シャルルとジャンヌのポロの練習中に乱入してからひと月。
クラリスは急にジャンヌから彼女の屋敷へ招待された。馬車まで用意されていた。
ジャンヌは公爵令嬢。伯爵令嬢のクラリスとはこれまでひとつの接点もなかった。年齢もジャンヌが五つ上だ。
戸惑いながらも、せっかくの招待を断るのも申し訳なく、クラリスはやって来た。
クラリスはそういう話に疎かったので知らなかったが、ジャンヌは令嬢の間でとても人気のある令嬢だ。下手な令息よりずっとスマートでかっこいい。ファンクラブのようなものまであるらしい。
クラリスはジャンヌのようにすごい魔法が使えるわけでもないし、運動神経が飛び抜けているわけでもない。
何か一緒にできることがある気もしない。
「君ともっと話してみたかったんだ。私も、彼も」
そう言ってジャンヌが開いたドアの向こうには豪華なティーセットが準備され、金の髪の美しい青年が待っていた。
「シャルル様……⁉」
驚きのあまり、クラリスはジャンヌを見上げる。
ジャンヌは小さく微笑み、クラリスの腰に手をそえた。
「さあ、どうぞ」
「良く来たね、子うさぎ」
シャルルも立ち上がってクラリスを迎える。
「僕が一人で君を呼び出すわけにもいかなくてね」
クラリスの額に落ちてきたシャルルの形の良い唇。

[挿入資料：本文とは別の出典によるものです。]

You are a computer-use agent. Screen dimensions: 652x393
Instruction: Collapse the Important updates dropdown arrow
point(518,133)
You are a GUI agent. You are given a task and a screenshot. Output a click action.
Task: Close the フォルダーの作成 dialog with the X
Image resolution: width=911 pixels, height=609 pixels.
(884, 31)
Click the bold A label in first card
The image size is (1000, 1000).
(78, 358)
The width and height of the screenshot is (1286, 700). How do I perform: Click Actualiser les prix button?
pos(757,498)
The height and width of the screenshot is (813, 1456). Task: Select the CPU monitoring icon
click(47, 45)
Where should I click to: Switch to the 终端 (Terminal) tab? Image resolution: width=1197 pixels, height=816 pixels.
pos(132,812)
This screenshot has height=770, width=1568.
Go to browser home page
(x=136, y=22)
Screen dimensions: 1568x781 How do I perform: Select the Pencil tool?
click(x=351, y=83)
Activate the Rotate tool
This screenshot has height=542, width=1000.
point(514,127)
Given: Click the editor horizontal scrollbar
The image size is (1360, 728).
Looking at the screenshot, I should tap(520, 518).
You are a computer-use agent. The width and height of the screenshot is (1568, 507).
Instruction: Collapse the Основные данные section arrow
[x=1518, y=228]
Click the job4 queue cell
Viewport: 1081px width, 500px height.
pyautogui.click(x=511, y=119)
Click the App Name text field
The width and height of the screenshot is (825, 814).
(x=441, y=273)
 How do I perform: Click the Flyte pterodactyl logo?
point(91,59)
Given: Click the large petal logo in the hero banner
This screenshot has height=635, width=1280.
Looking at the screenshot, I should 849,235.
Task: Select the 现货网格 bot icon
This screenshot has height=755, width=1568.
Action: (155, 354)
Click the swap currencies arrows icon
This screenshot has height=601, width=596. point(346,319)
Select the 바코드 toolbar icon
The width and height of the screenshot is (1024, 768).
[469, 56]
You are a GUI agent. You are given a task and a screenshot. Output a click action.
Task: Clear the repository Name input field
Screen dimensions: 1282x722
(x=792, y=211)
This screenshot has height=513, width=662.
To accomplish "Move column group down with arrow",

クラリスは自身に何が起こったのかを理解するのに数秒を必要とし、理解するとアワアワと手足を動かして真っ赤になった。
それを見てシャルルは楽しそうに笑う。
「シャルル……」
ジャンヌは大きなため息をついた。
「僕を見て逃げ出した女の子が初めてだったから、ついイタズラしてみたくなってね」
「クラリスは子うさぎだから臆病だし純情なのだよ」
赤面して硬直しているクラリスをジャンヌが引き寄せる。
「悪いオオカミから守らなくては」
クラリスの間近で甘く微笑むジャンヌにもドキドキしてしまう。
ふたりの話は楽しくて、クラリスは夢のような時間を過ごした。
あっという間に帰る時間になってしまう。
ジャンヌはクラリスを見送った後、部屋でひとり待つシャルルのもとへ戻った。
シャルルは窓からクラリスの乗った馬車を見送っていた。
「まったく……」
ジャンヌはシャルルの隣で立つ。
「そんなに気に入ったのなら、あんな軽薄な態度より紳士的に振る舞ったらどうだい?」
「そうか。その方が良かったのか……」
頬を紅潮させるシャルルを見て、ジャンヌは一瞬目を見張った。
シャルルにこんな顔をさせる少女が現れるとは。
幼い頃からずっと一緒にいたジャンヌは、複雑な胸中になる。